## [CONSIGNE]
Citez mot pour mot le passage de l'article sur l'exposition du Musée d'art contemporain de Montréal qui va de « Il serait fastidieux » à « rapport à d'autres. », bornes comprises.

## [TEXTE FOURNI]

============================================================

Pour la première fois de son histoire, le Musée d'art contemporain de Montréal (MACM) utilise toutes ses salles pour exposer une centaine des oeuvres de sa collection. Déjà - Grand déploiement de la Collection est une randonnée artistique et ludique au paradis pluriel des artistes d'aujourd'hui.

C'est Josée Bélisle, la conservatrice des 7600 oeuvres acquises par le MACM (la moitié grâce à des dons), qui s'est échinée à sélectionner cette centaine d'oeuvres puis à donner un sens à l'exposition.

«Il s'agit d'un travail colossal bien que stimulant, estime Paulette Gagnon, directrice du musée. À l'approche de nos 50 ans, nous avons pensé que c'était le meilleur moment pour le faire.»

La commissaire Bélisle a donc dressé un portrait de l'art contemporain en choisissant et en organisant des oeuvres selon des thématiques ou des axes de lecture qui tiennent compte du caractère des peintures, des sculptures ou des installations, soit «de leurs affinités structurales et conceptuelles», comme elle dit.

Il serait fastidieux et inutile de décrire ici toutes les oeuvres magistrales que le public peut aller admirer dès demain, de préférence avec en main le magazine gratuit du musée qui fournit des explications bien utiles pour la compréhension des oeuvres. Difficile aussi d'en privilégier certaines par rapport à d'autres.

Disons que l'expérience qui m'a le plus fasciné est liée aux oeuvres exposées dans la salle Joseph A. Simard. La commissaire y a installé deux immenses voilages noirs et blancs en forme de robe qui tournent autour d'un axe à la manière d'un derviche tourneur. Cette installation enivrante et interactive (on peut se placer à l'intérieur des voilages) d'Ann Hamilton est en totale harmonie avec l'oeuvre de Gary Hill qui s'intitule...Dervish.

============================================================

## [DONNÉES D'ENTRÉE]
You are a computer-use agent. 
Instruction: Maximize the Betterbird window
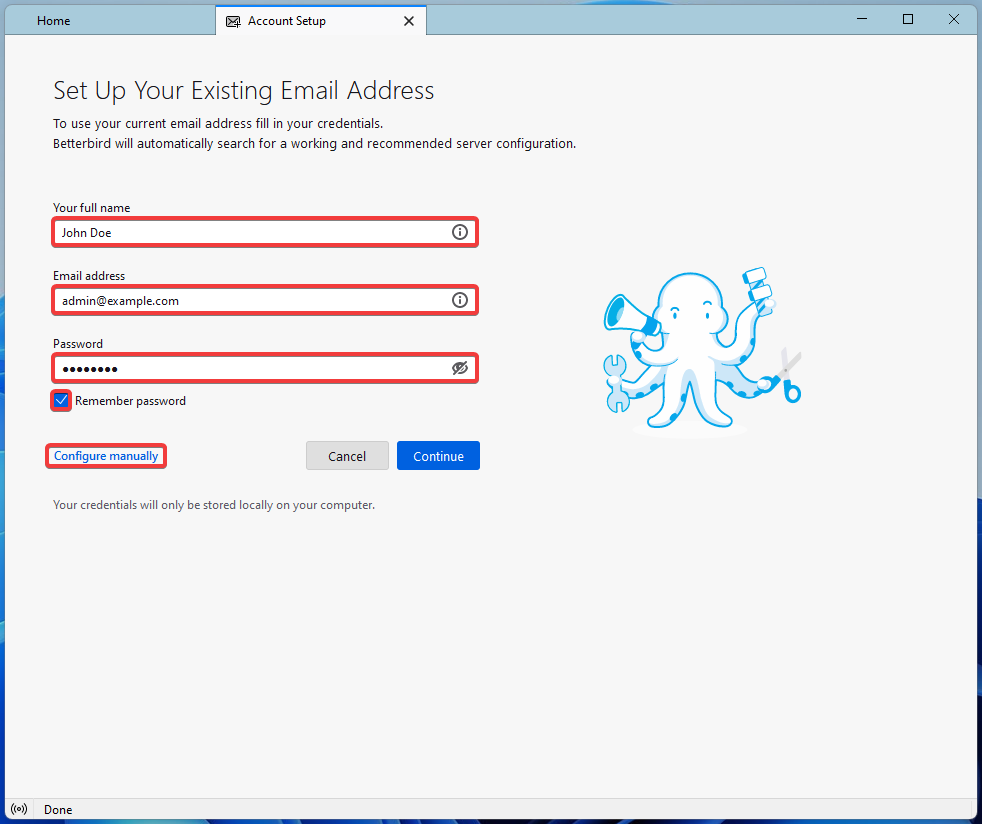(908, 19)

============================================================

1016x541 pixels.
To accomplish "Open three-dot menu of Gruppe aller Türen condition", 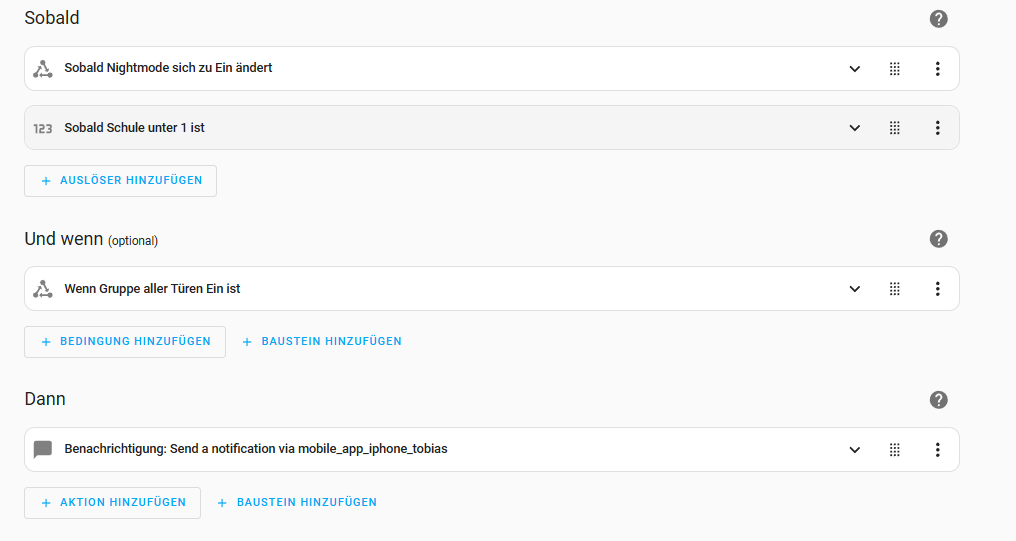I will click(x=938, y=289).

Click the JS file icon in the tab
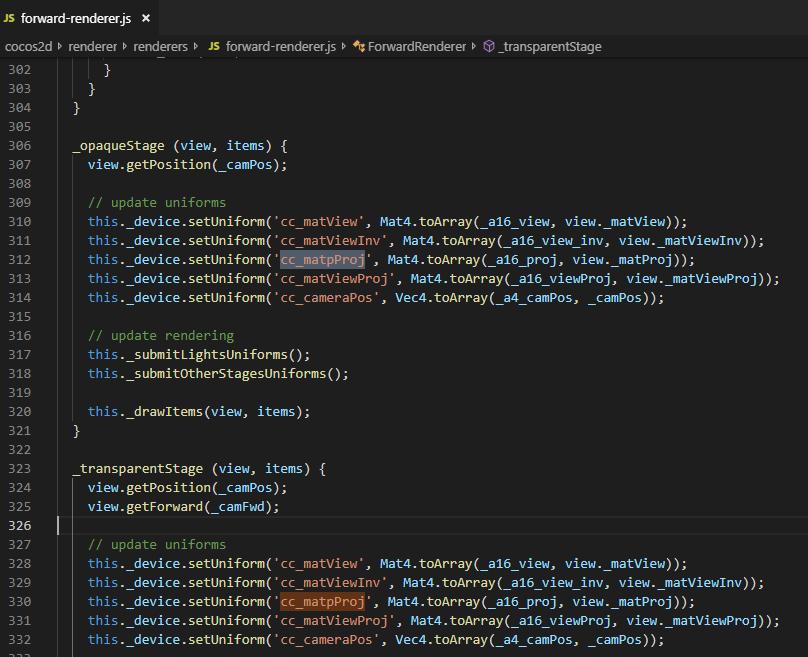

============================================================

## [RÉPONSE RÉDIGÉE]
Il serait fastidieux et inutile de décrire ici toutes les oeuvres magistrales que le public peut aller admirer dès demain, de préférence avec en main le magazine gratuit du musée qui fournit des explications bien utiles pour la compréhension des oeuvres. Difficile aussi d'en privilégier certaines par rapport à d'autres.